Assignment:
Do not copy the pictures. Write out the lines from the start of the entries through the line containing "Screen dimensions: 1024x660".

◇ ◇ ◇

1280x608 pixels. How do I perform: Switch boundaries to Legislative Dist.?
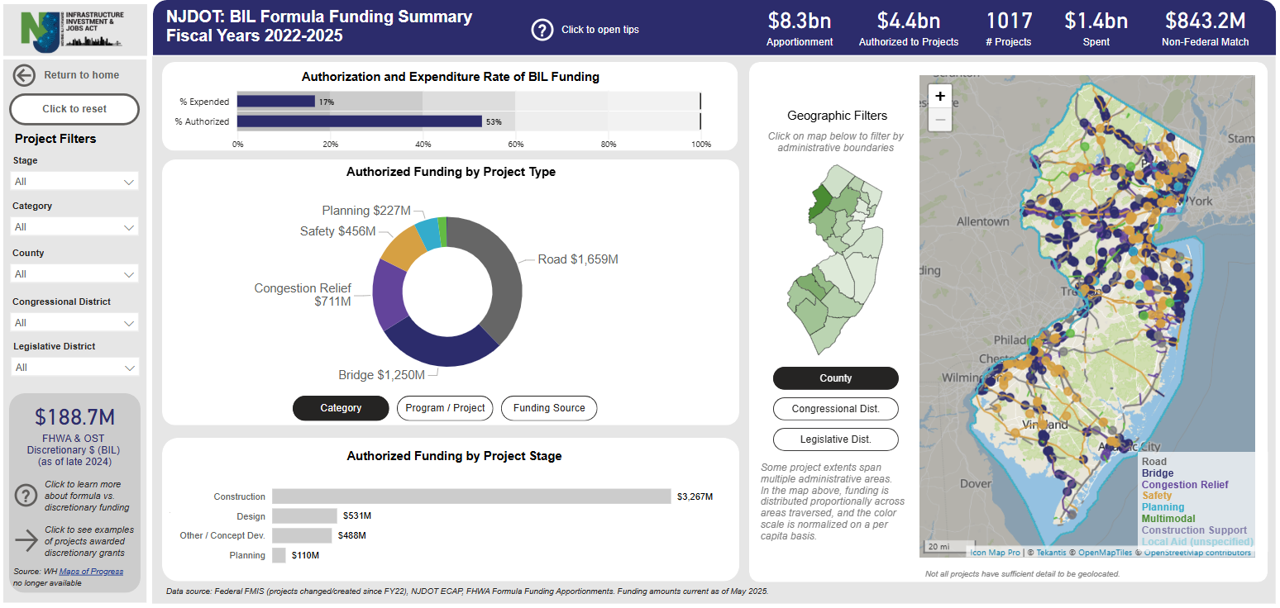tap(835, 439)
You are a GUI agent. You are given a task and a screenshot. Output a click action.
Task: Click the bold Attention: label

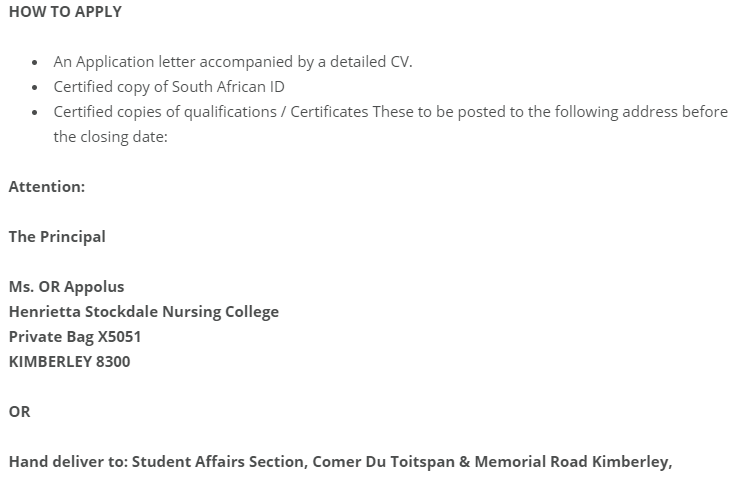click(47, 187)
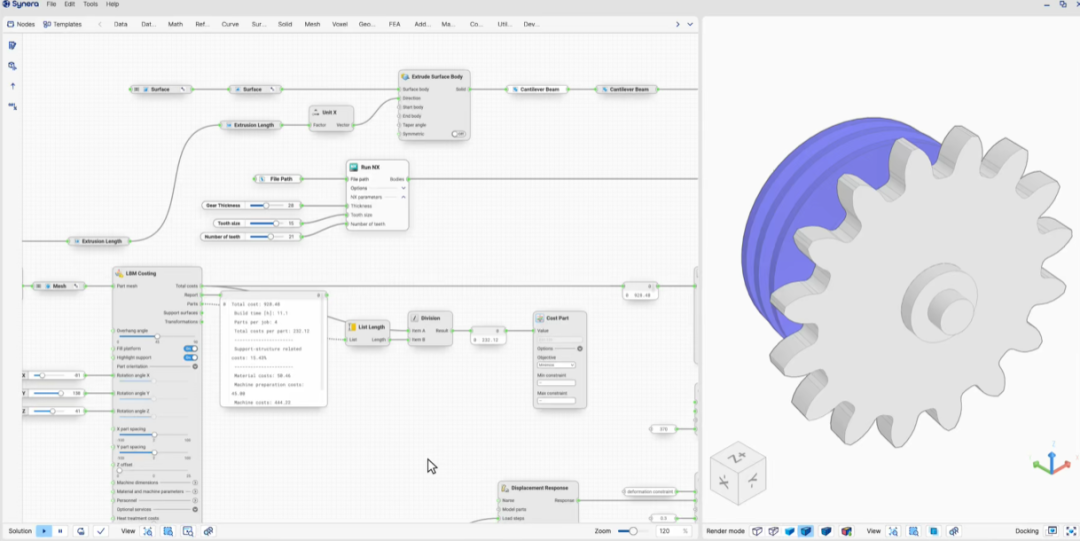Screen dimensions: 1080x541
Task: Click the checkmark icon beside Solution controls
Action: (101, 531)
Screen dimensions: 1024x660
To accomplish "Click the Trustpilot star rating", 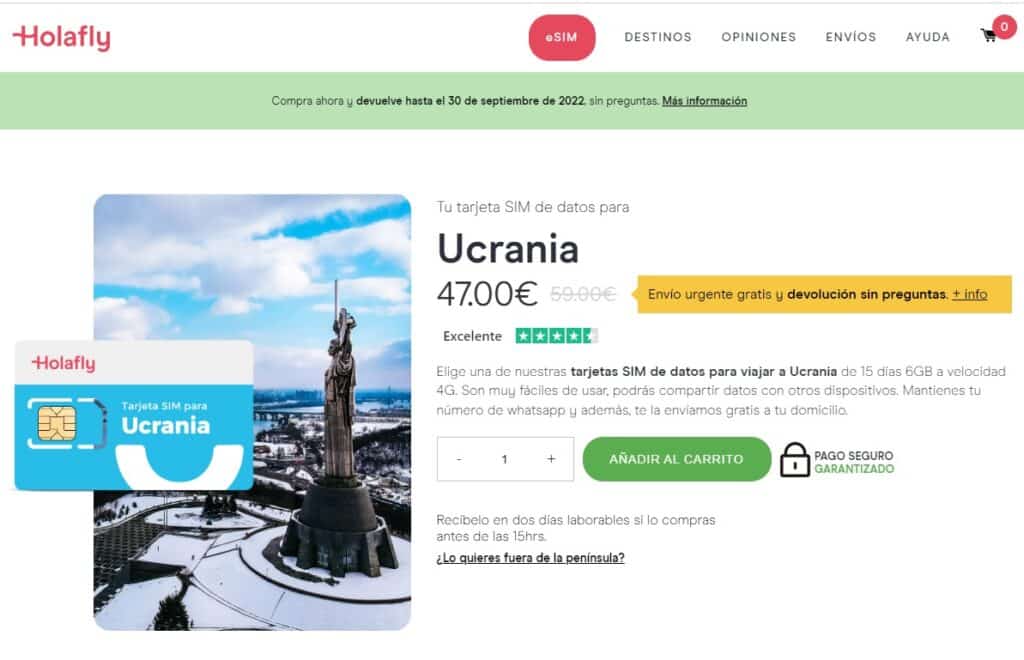I will (556, 336).
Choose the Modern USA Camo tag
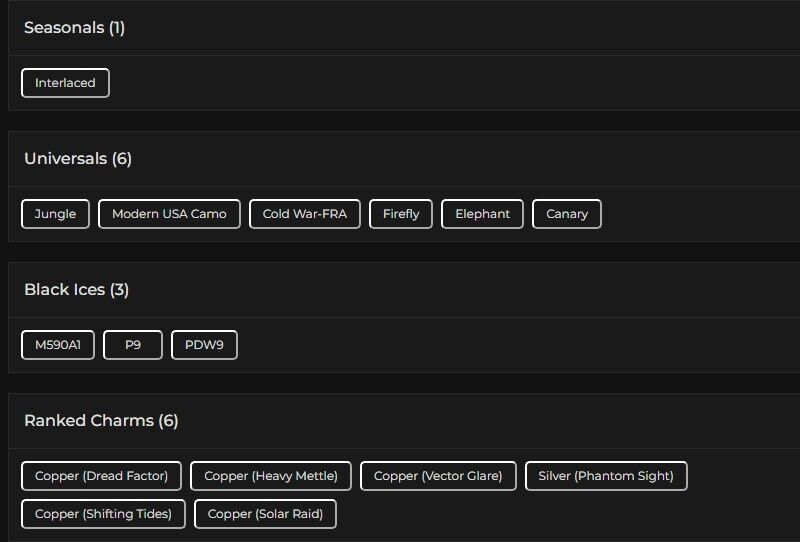 [x=169, y=214]
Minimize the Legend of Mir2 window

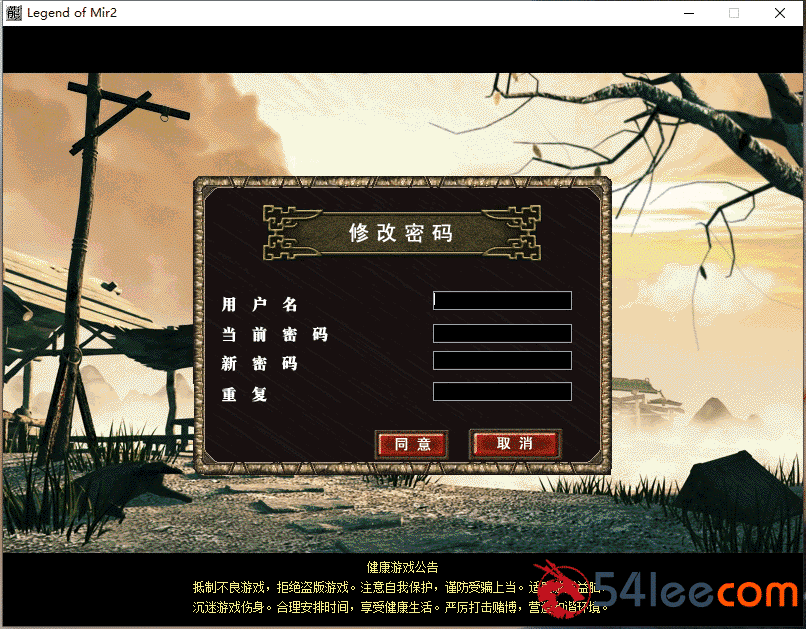pyautogui.click(x=688, y=14)
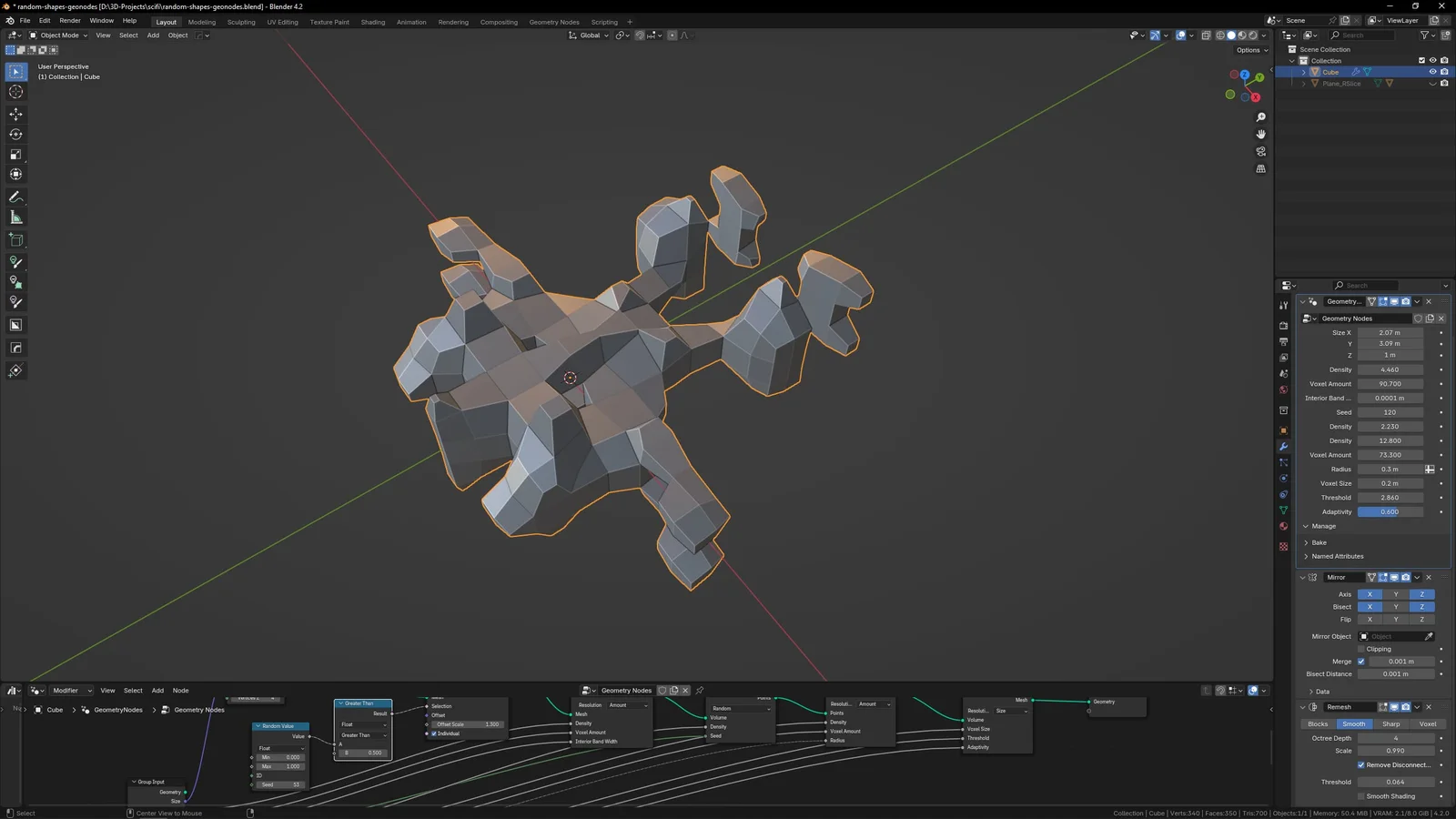Select the Rotate tool in the toolbar
This screenshot has width=1456, height=819.
(15, 134)
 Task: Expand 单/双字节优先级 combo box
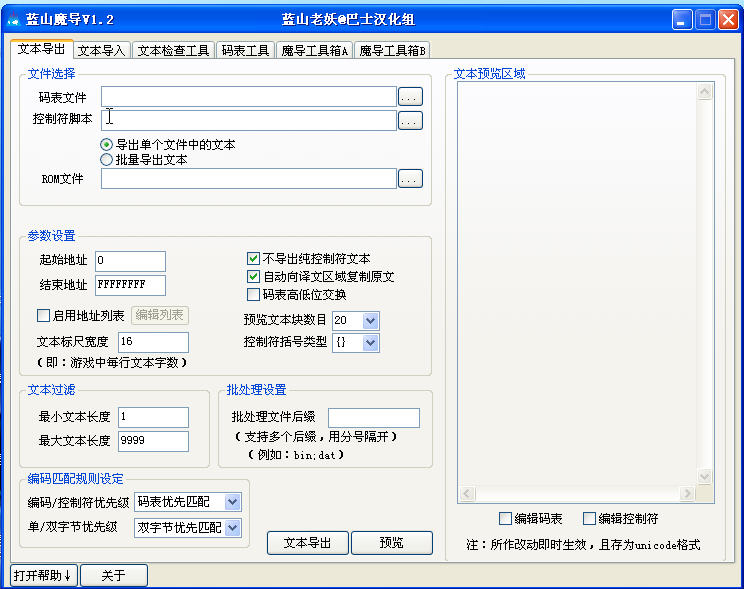tap(232, 528)
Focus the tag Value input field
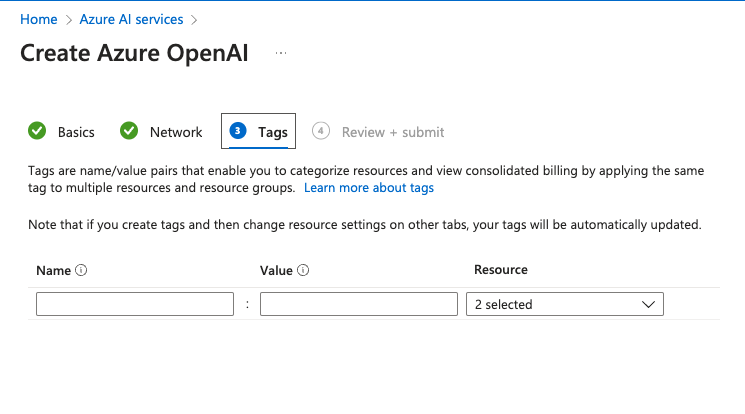This screenshot has width=745, height=414. [358, 304]
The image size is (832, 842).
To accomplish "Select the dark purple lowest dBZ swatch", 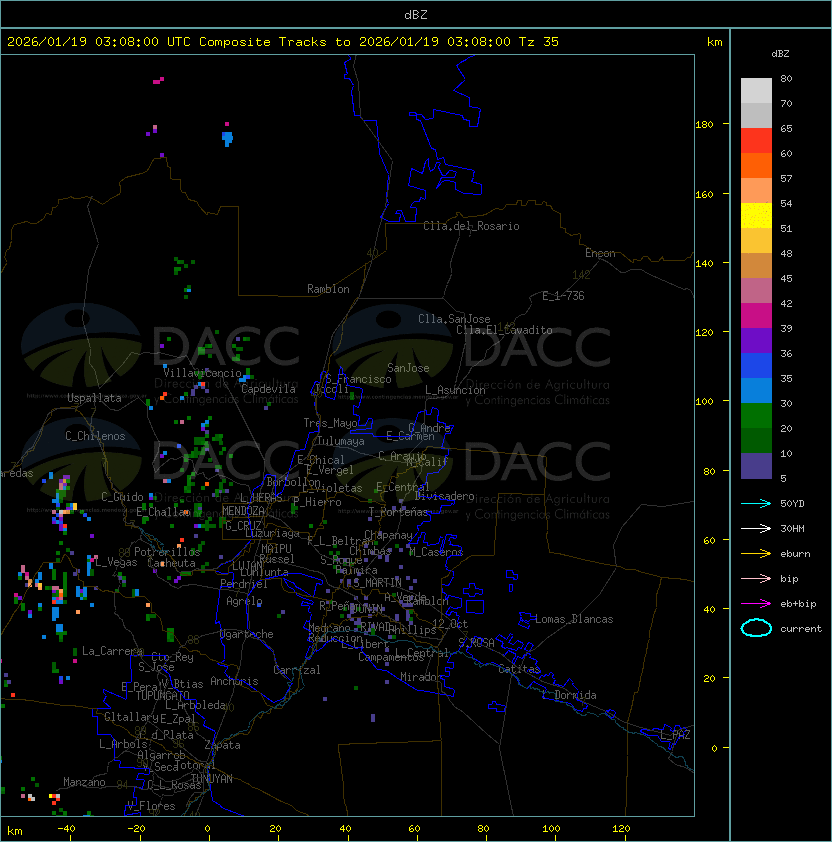I will pyautogui.click(x=756, y=466).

◇ ◇ ◇

Your solution:
1280x608 pixels. How do I perform: Switch boundaries to Legislative Dist.?
tap(835, 439)
You are a GUI agent. You are given a task and a screenshot. Output a click action.
Task: Click the bold Attention: label

click(47, 187)
Screen dimensions: 1080x541
Task: Click the checkmark icon beside Solution controls
Action: (101, 531)
Screen dimensions: 1024x660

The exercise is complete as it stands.